Records from a dataset
++++++

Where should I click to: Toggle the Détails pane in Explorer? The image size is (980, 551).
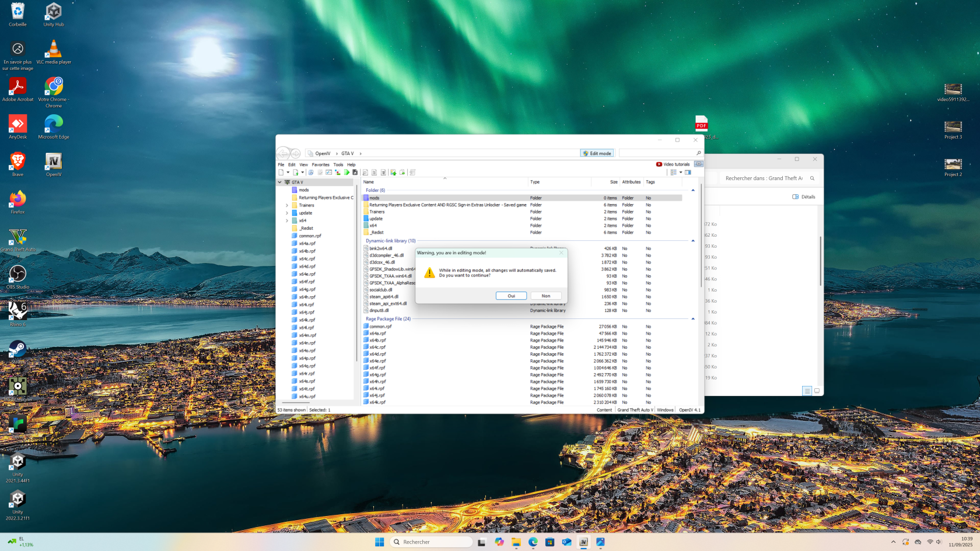pos(804,197)
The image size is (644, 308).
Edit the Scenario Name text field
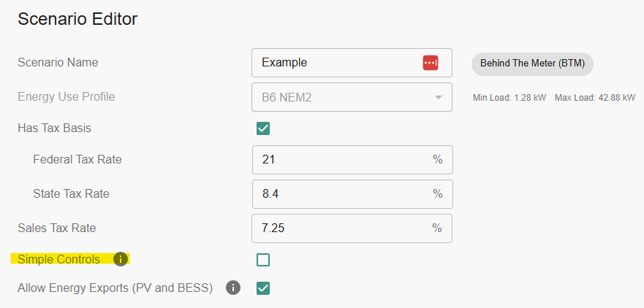(x=336, y=63)
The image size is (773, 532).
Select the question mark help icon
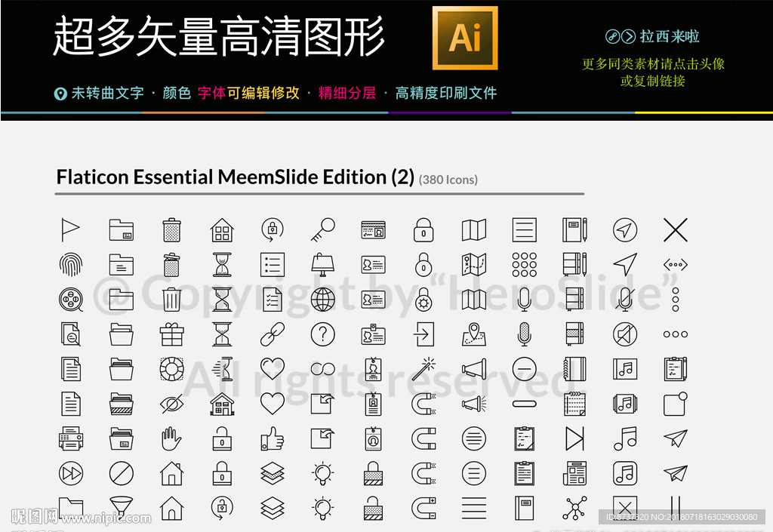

++++++

## What you have to do
What's needed here is an exact repeat of all the records above, pictures excluded.

## Written response
Where should I click to: Toggle the Détails pane in Explorer? The image size is (980, 551).
pos(804,197)
The image size is (644, 308).
Edit the Scenario Name text field
(x=336, y=63)
The image size is (773, 532).
Select the question mark help icon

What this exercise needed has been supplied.